** Opening Data records block **

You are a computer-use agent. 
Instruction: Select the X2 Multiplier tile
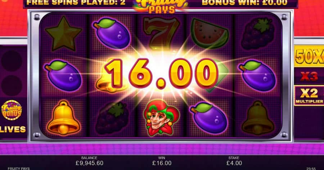pyautogui.click(x=309, y=96)
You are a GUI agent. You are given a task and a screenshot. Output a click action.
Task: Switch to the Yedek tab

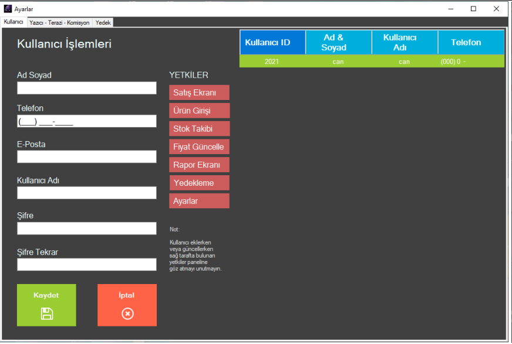tap(103, 22)
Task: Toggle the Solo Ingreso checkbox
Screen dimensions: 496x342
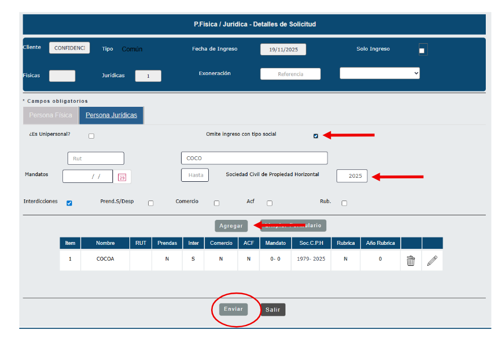Action: 422,51
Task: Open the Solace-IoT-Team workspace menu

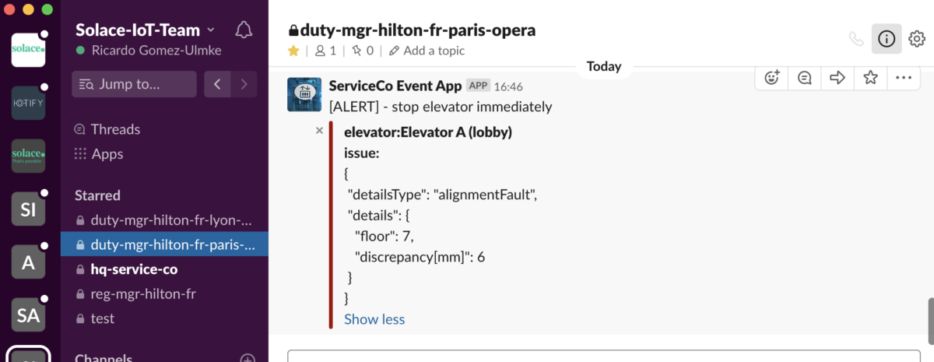Action: [145, 30]
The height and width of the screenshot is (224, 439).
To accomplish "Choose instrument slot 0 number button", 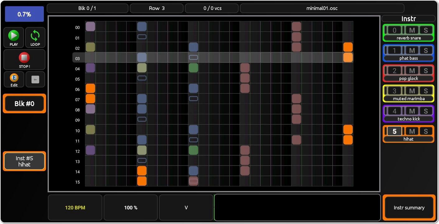I will tap(395, 30).

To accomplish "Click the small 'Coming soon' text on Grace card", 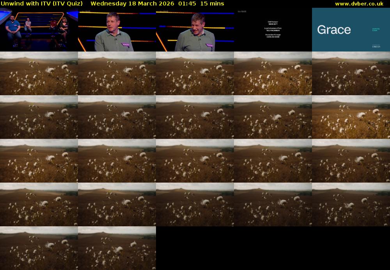I will pyautogui.click(x=376, y=30).
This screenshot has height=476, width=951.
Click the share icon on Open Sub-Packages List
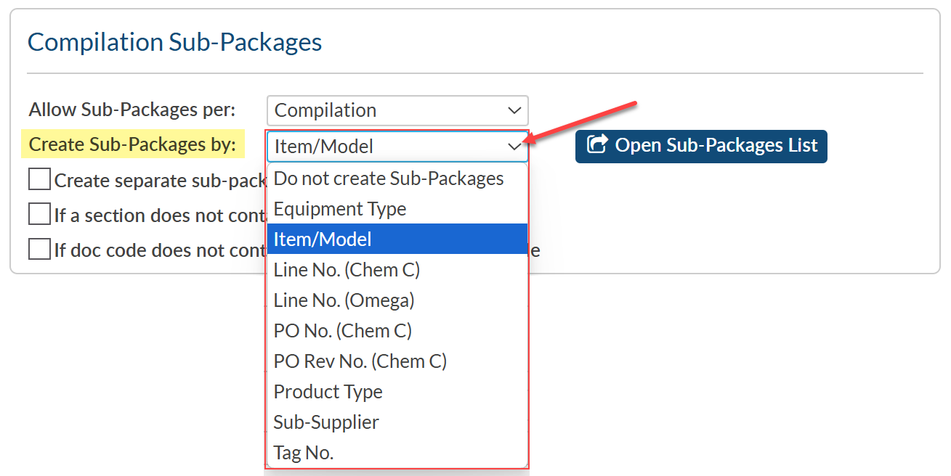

** Closing Data records block **

Brief:
Where the line containing "This screenshot has height=476, width=951." appears above, start there and set down each line exactly through the last line of the data; leave out every picture.

Answer area:
This screenshot has height=476, width=951.
Click the share icon on Open Sub-Packages List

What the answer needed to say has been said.